1 (1-pound) pork tenderloin, trimmed
2 Tbsp. stone-ground mustard
2 Tbsp. olive oil
1/2 cup finely chopped onion
1 garlic clove, finely chopped
1/2 jalapeno, seeded and finely chopped*
1 Tbsp. brown sugar
1/2 teaspoon peeled, grated fresh ginger
3 Florida Tangerines, peeled, sectioned and chopped
1 Granny Smith apple, peeled, cored and chopped
3 Tbsp. cider vinegar
1 teaspoon finely chopped fresh sage
- Preheat grill to medium-high (375 to 400 degrees)
- Coat pork with mustard, and season with salt and pepper to taste. Place pork on grill
- Grill 15 to 25 minutes or until an instant-read thermometer registers 155 degrees. Remove from grill and let stand.

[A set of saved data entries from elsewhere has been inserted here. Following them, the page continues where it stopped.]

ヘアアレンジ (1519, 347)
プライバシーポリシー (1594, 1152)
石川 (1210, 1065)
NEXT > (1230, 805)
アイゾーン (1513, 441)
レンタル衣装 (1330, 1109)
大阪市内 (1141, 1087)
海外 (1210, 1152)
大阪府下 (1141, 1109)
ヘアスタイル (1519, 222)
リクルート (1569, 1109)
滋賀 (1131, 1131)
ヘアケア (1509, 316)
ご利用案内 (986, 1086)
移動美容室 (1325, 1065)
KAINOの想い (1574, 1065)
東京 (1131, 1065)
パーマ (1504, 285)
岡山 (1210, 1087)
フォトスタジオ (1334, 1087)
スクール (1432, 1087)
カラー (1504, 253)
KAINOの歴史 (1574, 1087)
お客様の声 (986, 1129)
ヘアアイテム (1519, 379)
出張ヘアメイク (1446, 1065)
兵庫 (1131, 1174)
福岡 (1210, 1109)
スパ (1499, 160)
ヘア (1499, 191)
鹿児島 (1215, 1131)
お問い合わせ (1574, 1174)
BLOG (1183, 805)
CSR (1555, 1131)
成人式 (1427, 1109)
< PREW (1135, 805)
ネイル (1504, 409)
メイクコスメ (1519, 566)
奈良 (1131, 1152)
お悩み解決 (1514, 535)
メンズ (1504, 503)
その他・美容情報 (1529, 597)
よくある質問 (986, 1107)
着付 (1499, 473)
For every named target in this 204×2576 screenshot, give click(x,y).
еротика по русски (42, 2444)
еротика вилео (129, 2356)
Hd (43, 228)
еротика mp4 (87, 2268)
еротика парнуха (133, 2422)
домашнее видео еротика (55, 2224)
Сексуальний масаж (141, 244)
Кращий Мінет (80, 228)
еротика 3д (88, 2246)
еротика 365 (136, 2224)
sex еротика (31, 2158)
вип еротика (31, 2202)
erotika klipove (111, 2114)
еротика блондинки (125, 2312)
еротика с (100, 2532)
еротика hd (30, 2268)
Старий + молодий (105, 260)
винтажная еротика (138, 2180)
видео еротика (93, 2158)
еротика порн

- Meanwhile, for the Tangerine-Apple Chutney, in a large saute pan heat oil over medium heat.
- Add onion; cook and stir 5 minutes. Add garlic, jalapeno, brown sugar and ginger; cook and stir 5 minutes more.
- Add Tangerines, apple, vinegar and sage; simmer 15 to 20 minutes or until apple is softened.
- Season with salt and pepper to taste. Thinly slice the pork and serve with Tangerine-Apple Chutney.
* Use caution when handling hot peppers. Wear disposable gloves or wash hands in hot, soapy water afterward.